Enable backprop through the kernel

FalkonML / falkon

Large-scale, multi-GPU capable, kernel solver

https://falkonml.github.io/falkon/

MIT License

181 stars 22 forks source link

Enable backprop through the kernel #8

Closed Giodiro closed 2 years ago

Giodiro commented 4 years ago

This could allow optimization of kernel parameters with autograd.

Steps:

Make the kernel classes torch modules (but modules have a single operation, we have call(), mmv, dmmv..
Figure out how to backprop with the prepare, apply, finalize op sequence
Wrap ops (e.g. norm) in torch modules with backwards implemented

jacarvalho commented 4 years ago

I second this. In many applications, the input to the kernel comes from the output of a parameterized function with parameters \theta. It would be great if we could compute gradients wrt \theta.

Is this already implemented/planned to be implemented?
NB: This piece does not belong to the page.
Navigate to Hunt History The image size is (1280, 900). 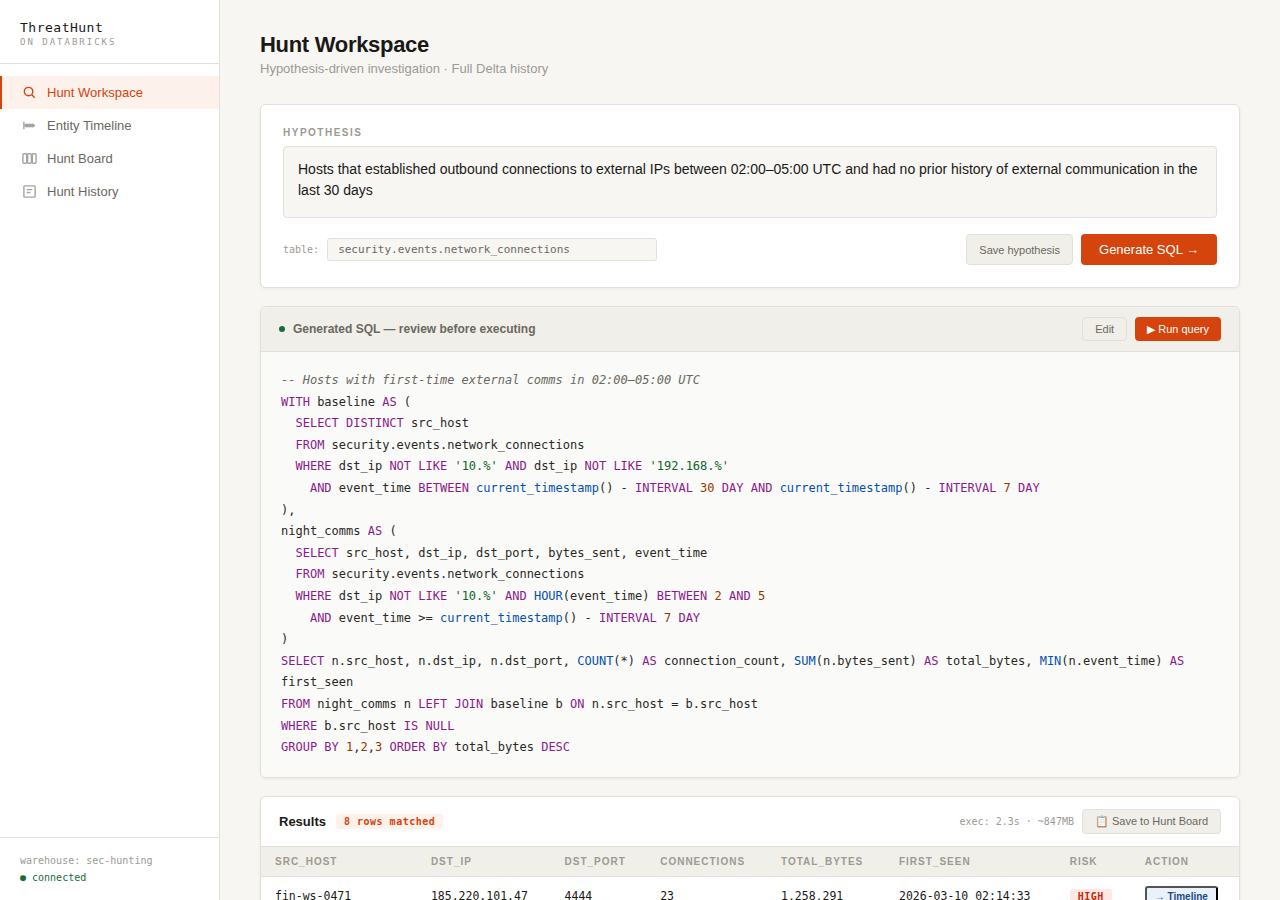pos(83,191)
Giodiro commented 4 years ago

For now this is not implemented. Differentiating through the kernel would not be hard in itself thanks to KeOps, so if you had an already trained falkon model, then you could differentiate through its predictions. Would this be useful for your use-case?
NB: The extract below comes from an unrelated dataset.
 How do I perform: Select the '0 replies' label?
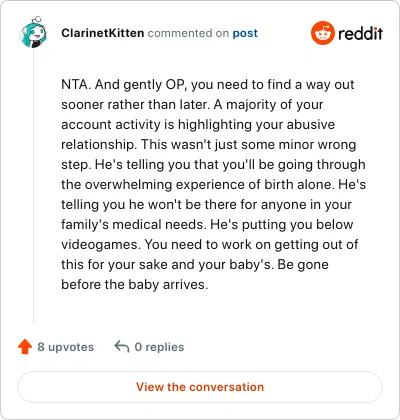pos(159,347)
In practice the current model is trained with conjugate gradients, and we cannot simply use such algorithm to differentiate with respect to arbitrary, parametrized feature transformations of the data :(

jacarvalho commented 4 years ago

My use-case involves differentiating through the predictions of an already trained model. So I might be able to use KeOps then. Thanks for tip!